I was getting exhausted trying to keep up with all those European fashion designers.

Hello?

[Anthony] What time is Clive coming tomorrow?

10:00 a.m.

You feeling good about what you’re showing?

Uh, I think so.

Uh…

Some stuff he might enjoy.

Mm-hmm.

Okay, okay.

[both grunt]

Huh.

I guess she did kill a Rottweiler.

Damn.

I don’t care.

I’m not trying to get creeped out in my new apartment before bed.

Your new apartment is ghost-proof.

It was on the Zillow listing.

Our new apartment.

Mm-hmm.

Sorry.

[police sirens wailing]

[Bri laughing] Come here.

[kisses]

[Clive] Hmm.

Who are you, man?

Uh, well…

[Clive] This is Anthony McCoy of two years ago.

I want the Anthony McCoy of the future.

I want the great Black hope of the Chicago art scene of tomorrow.

That’s the guy that I gave a solo show to straight out of grad school.

[sighs] Look, I really don’t want to have to go through the trouble of replacing you in the summer show, but you’re the only person who hasn’t shown me what I’m putting up!

I’m working on something.

Dig into that history of yours, dude!

I’m thinking about doing something about the projects.

And about how white supremacy…

White people.

Yeah, how it creates these spaces of rampant neglect for communities of color, in particular, Black communities.

Yeah, like where you’re from.

Yeah. Bronzeville.

South Side is kind of played.

Uh, or Cabrini-Green.

I’m hungry.

Me too.

Bye, babe.

Don’t forget we have your mom’s tonight.

7:00.

[Bri laughing]

Bye.

[“Like The Moon” playing]

[police siren wails]

[bee buzzing]

[camera shutter clicks]

[suspenseful music playing]

[car honks]

[camera beeps]

[rumbling]

[exhales]

[camera beeps]

[police siren blares]

[siren wailing]

[man] They’d almost never come round here back in the day.

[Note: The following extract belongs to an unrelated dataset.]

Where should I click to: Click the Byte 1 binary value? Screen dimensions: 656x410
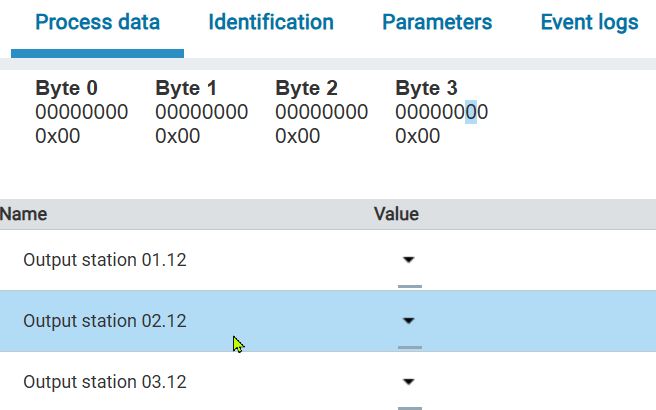[201, 112]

Unless it was to take someone in.

[chuckles] But that was a long time ago.

Now they can’t seem to stay away.

At night, they post up where the last of us still live, a police car on either side of the block.

Keeping us safe… or keeping us in.

You’ve lived around here for a while?

Uh, since before the high-rises came down.

William. William Burke.

Anthony McCoy.

[clicks fingers]

You need a hand?

[William] Home sweet home.

Ah, the more things change, the more things stay the same.

How you doing, brother?

Ask the white people around here about “Girl X,” Dantrell Davis.

Blank stares.

One white woman dies in the hood, and the story lives on forever.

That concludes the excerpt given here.